El FC Dallas recibió al Colorado Rapids para el duelo inaugural ante 10 mil espectadores. Un peleado empate sin goles en el que destacó el arquero del conjunto texano, Jimmy Maurer, quien colaboró para mantener su portería limpia a pesar de algunas jugadas de ataque del Rapids como en la llegada de Diego Rubio por la banda de la derecha, cuyo disparo tapo de gran manera.

Aunque tuvo más posesión de pelota, el cuadro local no logró generar mayor peligro en la meta defendida por el exguardameta del León, William Yarbrough.

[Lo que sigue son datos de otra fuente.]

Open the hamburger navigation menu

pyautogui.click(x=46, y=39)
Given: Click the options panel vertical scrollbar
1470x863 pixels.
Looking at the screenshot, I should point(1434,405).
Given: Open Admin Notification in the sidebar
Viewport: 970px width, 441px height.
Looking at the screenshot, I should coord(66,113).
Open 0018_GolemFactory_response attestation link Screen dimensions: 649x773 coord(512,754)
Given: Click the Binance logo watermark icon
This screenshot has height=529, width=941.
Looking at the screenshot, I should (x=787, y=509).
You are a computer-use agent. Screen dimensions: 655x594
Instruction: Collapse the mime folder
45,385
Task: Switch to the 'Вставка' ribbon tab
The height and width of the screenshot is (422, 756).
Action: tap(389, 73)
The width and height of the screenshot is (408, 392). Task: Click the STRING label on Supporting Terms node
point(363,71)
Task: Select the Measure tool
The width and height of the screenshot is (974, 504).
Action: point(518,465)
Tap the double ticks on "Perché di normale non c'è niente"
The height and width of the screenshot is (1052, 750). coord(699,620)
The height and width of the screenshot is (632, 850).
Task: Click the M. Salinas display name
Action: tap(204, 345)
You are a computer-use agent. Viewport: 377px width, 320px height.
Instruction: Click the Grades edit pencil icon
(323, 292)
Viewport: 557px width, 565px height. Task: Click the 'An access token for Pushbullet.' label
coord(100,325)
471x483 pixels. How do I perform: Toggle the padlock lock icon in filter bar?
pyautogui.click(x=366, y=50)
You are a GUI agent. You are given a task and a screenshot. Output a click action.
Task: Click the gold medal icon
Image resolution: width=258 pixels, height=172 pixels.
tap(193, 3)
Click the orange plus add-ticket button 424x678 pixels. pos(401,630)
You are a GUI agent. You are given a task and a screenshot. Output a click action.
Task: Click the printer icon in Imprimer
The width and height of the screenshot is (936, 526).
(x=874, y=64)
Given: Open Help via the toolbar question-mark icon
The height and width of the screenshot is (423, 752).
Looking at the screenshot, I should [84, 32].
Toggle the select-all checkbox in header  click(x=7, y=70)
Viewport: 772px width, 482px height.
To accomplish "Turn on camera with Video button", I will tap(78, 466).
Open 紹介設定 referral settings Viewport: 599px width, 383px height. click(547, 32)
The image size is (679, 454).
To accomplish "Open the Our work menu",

Ni Franco Jara, ex del Pachuca, ni ningún otro elemento del conjunto local pudieron hacer algo más.

El estadio Toyota es uno de los inmuebles exclusivos para el futbol que han levantado a lo largo de la unión americana, pero no solamente es el lugar en donde juega el FC Dallas, sino que han construido un complejo deportivo en cuyas canchas aledañas entrenan los diferentes equipos y academias que tiene la institución.

El conjunto texano, propiedad de Hunt Sports Group -que también es dueño de los Chiefs de Kansas City de la NFL, es uno de los clubes fundadores de la MLS (que arrancó en 1996) y se ha convertido en uno de los que más talento han desarrollado a lo largo de estos años. Para muestra, dos de los últimos fichajes de futbolistas hechos en esta Liga por parte de clubes europeos: Bryan Reynolds por la Roma y Reggie Cannon por el Boavista.